Jobs
Possible VA job cuts anger Daines, Montana colleagues
U.S. Sen. Steve Daines (R-MT) recently raised concerns about media reports indicating that the U.S. Department of Veterans Affairs (VA) is expected to eliminate 10,000 frontline jobs that serve clinical needs for veteran health care.
“If these reports are true, the fact that job cuts were made to frontline positions directly contradicts claims made by you and other agency leaders who have previously declared that such frontline positions would be free from cuts,” wrote Sen. Daines and two Montana colleagues in a June 14 letter sent to VA Secretary Denis McDonough.
“This would also be the latest in a long list of failures [at] your department that illustrate a VA in disarray and woefully unprepared or unwilling to adequately serve those who have made the ultimate sacrifice in defense of our freedoms,” wrote the lawmakers, who included U.S. Reps. Ryan Zinke (R-MT) and Matt Rosendale (R-MT).

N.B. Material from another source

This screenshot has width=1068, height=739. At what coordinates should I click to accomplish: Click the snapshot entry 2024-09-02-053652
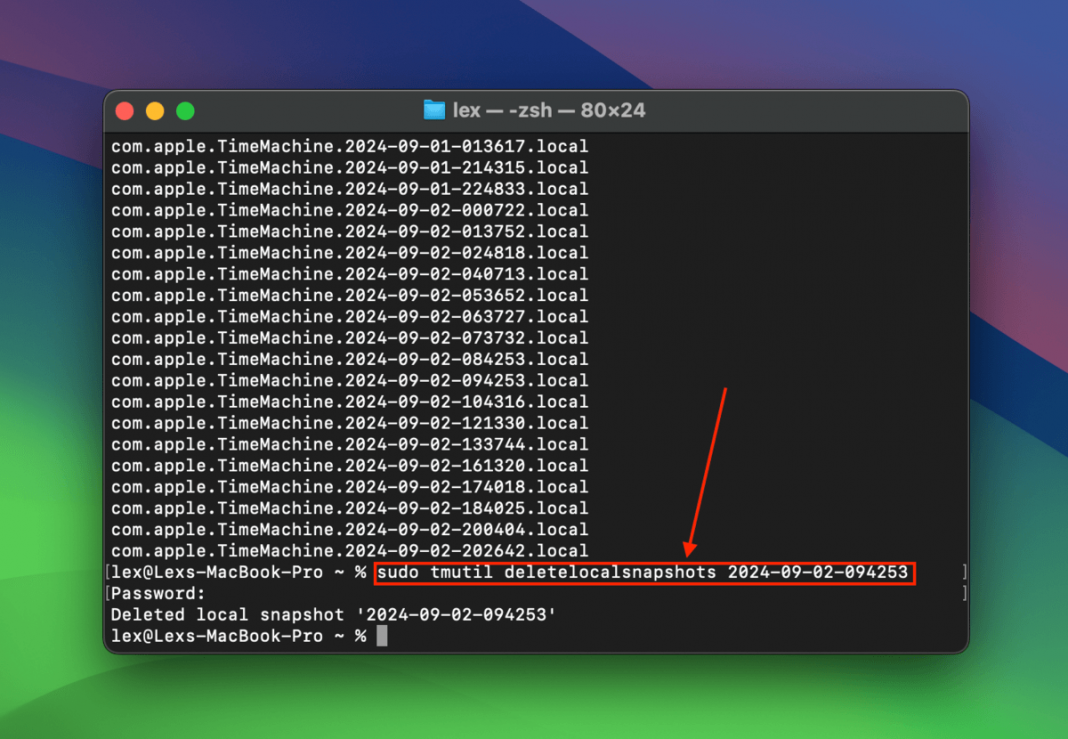tap(348, 295)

The 10,000 job cuts include psychologists, clinical social workers, and others who have a direct impact on the care veterans receive daily at VA facilities around the country, according to their letter.
Sen. Daines and his colleagues pointed out that every year McDonough has appeared before Congress to request funding increases, U.S. veterans have continued to deal with increasing wait times for VA medical care and services, as well as unavailable acute mental health interventions at certain times.
The lawmakers also noted that at the same time the VA plans to cut frontline jobs due to “some budgetary shortfall,” McDonough “improperly awarded” nearly $11 million in bonuses to career executives who weren’t eligible to receive them.
“It is the lack of proper oversight and the brazen willingness of the VA to violate congressional intent and prioritize issues that have zero impact on improving patient outcomes for veterans that has led to such disdain with the quality of VA care,” they wrote.
Toward determining why the VA is actively cutting frontline clinical jobs, Sen. Daines and the congressmen requested that McDonough answer several questions, including if the VA is, in fact, cutting those jobs, and what strategic goals the VA hopes to achieve through this staffing reduction.
Additionally, they want to know how much of the $11 million in “inappropriate bonuses” have been recouped to date, and into what Veterans Health Administration account those funds have been returned to, among others.
“The Biden VA’s priorities are clearly misplaced and the result has been poor care for veterans,” they charged.